After weeks when the faculty has been almost deserted apart from the admin staff, suddenly there is bustle in the philosophy grad. centre outside my room, and the place is filling up again. It is one of the main delights of being in Cambridge that we have such bright graduate students, and I really rather miss the logicians when they are not around. Sadly, it’s not obvious where the successors of the current crop are going to come from, as none of this year’s M.Phil. intake seems inclined to go in the direction of the serious stuff. But Michael (Potter) and I will try to get a convert or two …
Anyway, this term’s teaching for me ought to be a lot of fun. First year logic lectures (trying to enthuse even the symbol-phobic to work through my intro book); third year Gödel’s Theorems lectures (chatting about themes in my Gödel book); the Math Logic Reading Group (this year is model theory year: we are kicking off with Manzano’s book as revision, then aim to do Hodges’s Shorter Model Theory); Michael and my Logic Seminar (phil. logic this term — Davidson and Dummett revisited); and a handful of modal logic lectures. I can have no complaints about that!

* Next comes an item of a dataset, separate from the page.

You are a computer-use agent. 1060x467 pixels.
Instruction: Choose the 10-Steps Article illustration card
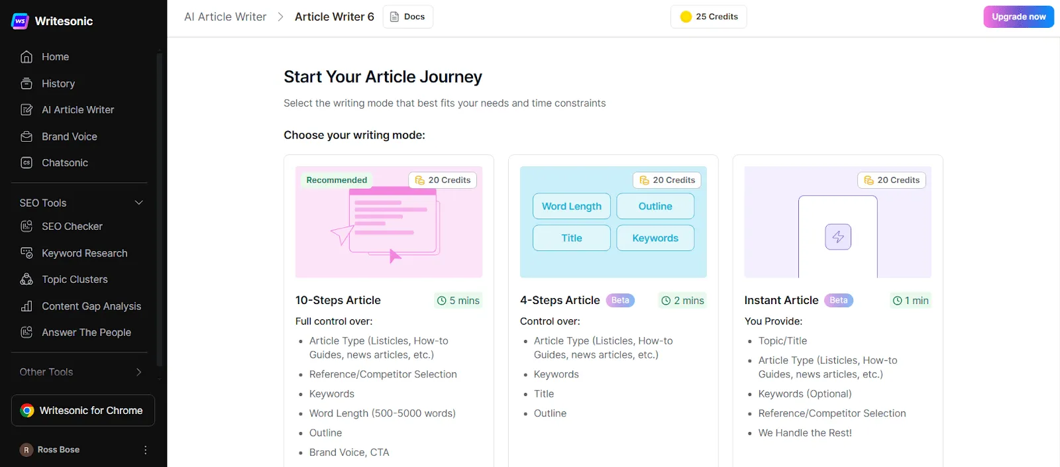click(389, 222)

Manzano’s book is outrageously expensive: I just cannot understand OUP’s policy here — why not a print-on-demand paperback for £15 (at least they would sell some!)? But the group is small, there’s a library copy, I have a copy, and there is a xerox machine down the corridor …
We’ll press on a chapter or two more, now we’ve made a start. The book is quite nice in places, but also quite user-unfriendly in others. So I wouldn’t recommend anyone following our example.
Is it not a problem for your reading group that Manzano’s book is ridiculously expensive? Amazon UK has it as 73 pounds! (A Shorter Model Theory is less than half that.)
I think Logic frightens many students in the same way math does (or is it “maths”? Then it would have to be “maths do” I suppose. We Americans don’t speak English so good).
Though, personally, I find the Husserlian approach to logic (e.g., his Formal and Transcendental Logic) less intimidating.